Similar to u-substitution, integration by substitution is useful when integrating a function that is the product of a function and its derivative, or when the integrand is a composite function.
This technique requires some intuition to spot parts of the integrand that can be replaced, simplifying the integral. In essence, it transforms the integral into a simpler form that we can easily tackle.

Typical Scenarios for Integration by Substitution:

• A function is multiplied by its derivative.
• The integral involves a composite function where a function is nested inside another.

After performing the substitution and solving the integral, don't forget to substitute the original variables back in to express the answer in terms of the original variable.

Antiderivative

The concept of the antiderivative is central to integration. An antiderivative of a function f(x) is simply another function F(x) such that when differentiated, it results back in f(x).
Finding an antiderivative means reversing the process of differentiation. For every function f(x), there exists an infinite number of antiderivatives, and these form the family of functions F(x) + C, where C is the constant of integration.

Why Antiderivatives Matter:

• They are integral to solving indefinite integrals.
• Antiderivatives help us calculate the area under a curve in a graph.
• They are used to describe accumulated quantities, like distance or mass.

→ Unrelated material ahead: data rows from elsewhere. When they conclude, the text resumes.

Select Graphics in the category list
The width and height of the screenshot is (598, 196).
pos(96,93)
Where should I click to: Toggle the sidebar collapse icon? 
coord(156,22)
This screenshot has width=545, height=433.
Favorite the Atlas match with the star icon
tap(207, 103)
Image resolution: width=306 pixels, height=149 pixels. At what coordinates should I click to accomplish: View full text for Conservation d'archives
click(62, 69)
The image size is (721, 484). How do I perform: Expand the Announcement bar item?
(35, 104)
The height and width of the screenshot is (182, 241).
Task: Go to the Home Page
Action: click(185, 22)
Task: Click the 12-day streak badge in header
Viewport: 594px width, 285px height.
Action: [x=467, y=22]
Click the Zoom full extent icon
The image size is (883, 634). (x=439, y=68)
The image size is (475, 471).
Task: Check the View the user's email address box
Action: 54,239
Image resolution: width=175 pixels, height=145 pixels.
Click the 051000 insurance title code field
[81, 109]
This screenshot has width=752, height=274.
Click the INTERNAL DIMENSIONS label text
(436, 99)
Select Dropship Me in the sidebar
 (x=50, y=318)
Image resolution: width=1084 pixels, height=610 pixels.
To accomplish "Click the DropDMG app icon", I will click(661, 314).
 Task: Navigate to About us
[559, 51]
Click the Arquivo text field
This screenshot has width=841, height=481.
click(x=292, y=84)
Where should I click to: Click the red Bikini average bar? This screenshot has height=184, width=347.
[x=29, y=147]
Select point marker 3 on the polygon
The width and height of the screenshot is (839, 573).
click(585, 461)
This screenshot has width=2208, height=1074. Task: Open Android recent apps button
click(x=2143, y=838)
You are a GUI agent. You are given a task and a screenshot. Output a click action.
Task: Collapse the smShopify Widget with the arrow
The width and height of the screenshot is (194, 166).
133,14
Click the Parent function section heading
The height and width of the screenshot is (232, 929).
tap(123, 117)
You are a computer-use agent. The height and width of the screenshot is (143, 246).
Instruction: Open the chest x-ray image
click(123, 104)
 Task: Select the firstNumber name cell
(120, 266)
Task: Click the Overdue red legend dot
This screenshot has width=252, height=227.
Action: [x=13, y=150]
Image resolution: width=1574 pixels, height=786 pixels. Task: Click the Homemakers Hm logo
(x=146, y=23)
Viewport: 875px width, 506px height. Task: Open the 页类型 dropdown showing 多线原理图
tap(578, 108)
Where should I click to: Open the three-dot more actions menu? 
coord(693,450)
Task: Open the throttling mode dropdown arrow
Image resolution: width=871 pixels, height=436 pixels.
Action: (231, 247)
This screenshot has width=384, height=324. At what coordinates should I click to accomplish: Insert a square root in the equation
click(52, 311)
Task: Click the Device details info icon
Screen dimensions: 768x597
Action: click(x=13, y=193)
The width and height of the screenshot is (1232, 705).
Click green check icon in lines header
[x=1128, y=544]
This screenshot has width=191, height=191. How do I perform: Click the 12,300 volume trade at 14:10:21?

C represents any potential starting point of accumulation and therefore must be included until additional conditions can specify its value.

Differentiation to Check Integration

One of the best ways to verify that an indefinite integral has been solved correctly is through differentiation. Since taking the derivative of an antiderivative should yield the original function, we can use this property as a way to check our work.
After solving an integral, if we differentiate the result and it matches the original integrand, this confirms the integration process was accurate.

Using Differentiation to Check Your Work:

• Integrate the function to find the antiderivative.
• Use differentiation rules to find the derivative of the antiderivative.
• Compare the derivative with the original integrand. If they are identical, the integration is correct.

This process helps ensure accuracy and builds understanding of the relationship between differentiation and integration.